I understand, considering where the Mets are as a team, why Sandy didn't go the extra mile in signing those two players. Im sure if Sandy could do it all over again, Reyes, surely would've been traded. Who knows, the Mets might have had a great outfielder right now, but it was not to be.

That said, there will be no free passes next off season. Gone are the excessive contracts that have been a dark cloud over the Mets in their effort to rebuild the franchise on a budget fitting a mid market team.

Sandy, with Mets' ownership already declaring themselves financially sound and even better, ready and willing to spend next off season, has no other option, but to do just that.

He has said multiple times that the team isn't that far off.

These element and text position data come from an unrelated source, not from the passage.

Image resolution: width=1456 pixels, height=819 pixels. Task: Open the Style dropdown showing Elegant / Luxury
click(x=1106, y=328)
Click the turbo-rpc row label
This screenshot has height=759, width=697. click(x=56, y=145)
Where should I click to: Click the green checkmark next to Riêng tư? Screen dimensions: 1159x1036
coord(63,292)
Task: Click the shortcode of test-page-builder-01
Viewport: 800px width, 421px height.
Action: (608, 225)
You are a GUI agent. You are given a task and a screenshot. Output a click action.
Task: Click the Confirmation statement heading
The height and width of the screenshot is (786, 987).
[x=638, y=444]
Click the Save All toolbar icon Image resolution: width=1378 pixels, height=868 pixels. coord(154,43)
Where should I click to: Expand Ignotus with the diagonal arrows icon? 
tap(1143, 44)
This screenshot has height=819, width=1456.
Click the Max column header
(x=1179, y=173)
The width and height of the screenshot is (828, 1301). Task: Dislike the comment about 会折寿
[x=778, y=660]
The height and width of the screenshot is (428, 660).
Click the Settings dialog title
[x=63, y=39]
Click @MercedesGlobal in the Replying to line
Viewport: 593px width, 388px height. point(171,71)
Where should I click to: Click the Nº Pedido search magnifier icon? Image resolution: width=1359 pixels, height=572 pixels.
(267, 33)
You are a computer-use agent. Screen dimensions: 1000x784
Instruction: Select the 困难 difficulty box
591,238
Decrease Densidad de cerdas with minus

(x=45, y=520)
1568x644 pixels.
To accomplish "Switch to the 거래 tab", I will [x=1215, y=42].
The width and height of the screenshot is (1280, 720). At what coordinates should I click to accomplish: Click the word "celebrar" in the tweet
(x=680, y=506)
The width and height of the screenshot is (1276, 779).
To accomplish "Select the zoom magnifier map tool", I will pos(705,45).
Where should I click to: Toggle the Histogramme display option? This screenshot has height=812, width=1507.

That they are getting to a place where both their financial flexibility and their minor league system will both be at a point where they could finally use both to field a team worthy of being called a contender.

So, where some fans have given Sandy some wiggle room these past two seasons, that probably wont be the case after this year. I'm one of those fans. I'm not worried about the last two years of whatever contracts they hand out starting next off season. There's far too many teams saying the hell with it right now, and after four consecutive forth place finishes, after this year it'll be the Mets turn.

Herb G said...

Charles, I am one who has given Sandy considerable wiggle room over these past two seasons. I believe that, overall, he has been doing a fine job. The Beltran and Dickey trades were both big wins for the organization. And although his draftees haven't hed enough time to mature, I like several of his (or dePo's) picks, particularly pitchrs like Fulmer, Verrett, Pill, Mazzoni, Leathersich, etc.

Despite what I wrote in this post, I also believe he did right in not going the extra years (and dollars) for Reyes and Bourn, even though I would have loved to have both players. Next year, however, the fat is in the fire. I agree with you completely that we have a chance to compete, and it will likely hinge on what Sandy does to bolster the club in the off season.

To me, the real question is how he assesses the Mets' needs after this season. If one or more of the outfielders come through with solid, though not exceptional, seasons, will he be more prone to stand pat or make smaller loves, or will he be bold and go after an Ellsbury or Choo? Will the love he has shown for Murphy prevent him from pursuing the cream of the 2014 crop, and Mack's dream signing, Robinson Cano? He'll have the money, no doubt. Will he have the balls?

Charles said...

I wondered or maybe actually worried about the same thing.

What if Duda hits .265, 20 hrs, and knocks in 80? What if the center field platoon combines for .275, 10 hr, 65 RBI? What if Marlon Byrd hits .260,12 hr, 70 RBI?

Will he be more inclined to keep what he has and hope another year of development in the system will be upgrade enough for the team considering the high price for talent. He's going to be hard pressed to sign any good free agents without over paying somewhat. It's become the nature of the beast; that last year or two where you know it's a long shot for continued bang for your buck.

I really hope he understands that next year he can't go into the season with so many question marks.

On a side note, right now, Seattle is looking to trade an ex-met prospect who might be a great addition to the current group of outfielders. Mike Carp is on the block and I hope Sandy looks to make a deal. He has excellent minor league numbers and if not for an injury last season, might have solidified himself in Seattle's outfield.

I'd much rather have him trying to win a job then some of the other guys he's brought in. One problem is he bats lefty and that might stop any chance at a deal.